Regulierungsbehörde schlichtet Rechnungsstreit

Vorschlag: Telekom soll weiter Rechnungen stellen, jedoch zu einem höheren Preis, als von den Konkurrenten gefordert

Im Streit zwischen der Deutschen Telekom (Börse Frankfurt: DTE) und ihren Konkurrenten um die Abrechnung von Call-by-Call-Gesprächen hat die Bonner Regulierungsbehörde für Telekommunikation und Post (Regtp) einen Schlichtungsvorschlag vorgelegt, der etwa in der Mitte der Forderungen beider Seiten liegt.

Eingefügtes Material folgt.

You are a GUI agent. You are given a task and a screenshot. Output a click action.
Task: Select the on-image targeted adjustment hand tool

Geht es nach dem Vorschlag der Regtp, dann soll die Telekom auf ihren Rechnungen die Call-by-Call-Telefonate der Wettbewerber weiter aufführen und abrechnen. Das Unternehmen würde dafür zwar weniger Geld als bisher gefordert bekommen, aber auch mehr als von den Wettbewerbern angeboten.

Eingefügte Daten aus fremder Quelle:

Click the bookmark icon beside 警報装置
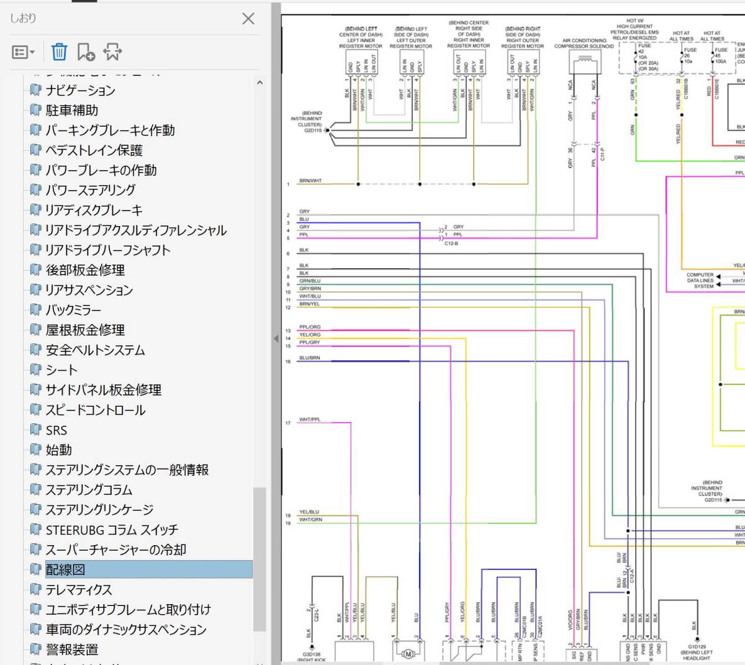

Konkret schlug die Regulierungsbehörde vor, dass die Telekom bis einschließlich Februar 2003 von ihren Konkurrenten 28 Mark pro Tausend Abrechnungsposten plus neun Pfennig pro Rechnung erhalten soll. Ab März 2003 sollen es dann 25 Mark und acht Pfennig sein. Die Telekom hatte zuletzt 47 Mark pro Tausend Abrechnungsposten plus 16 Pfennig pro Rechnung gefordert. Die Wettbewerber ihrerseits wollten die Kosten auf 13 Mark für Tausend Posten und neun Pfennig pro Rechnung drücken.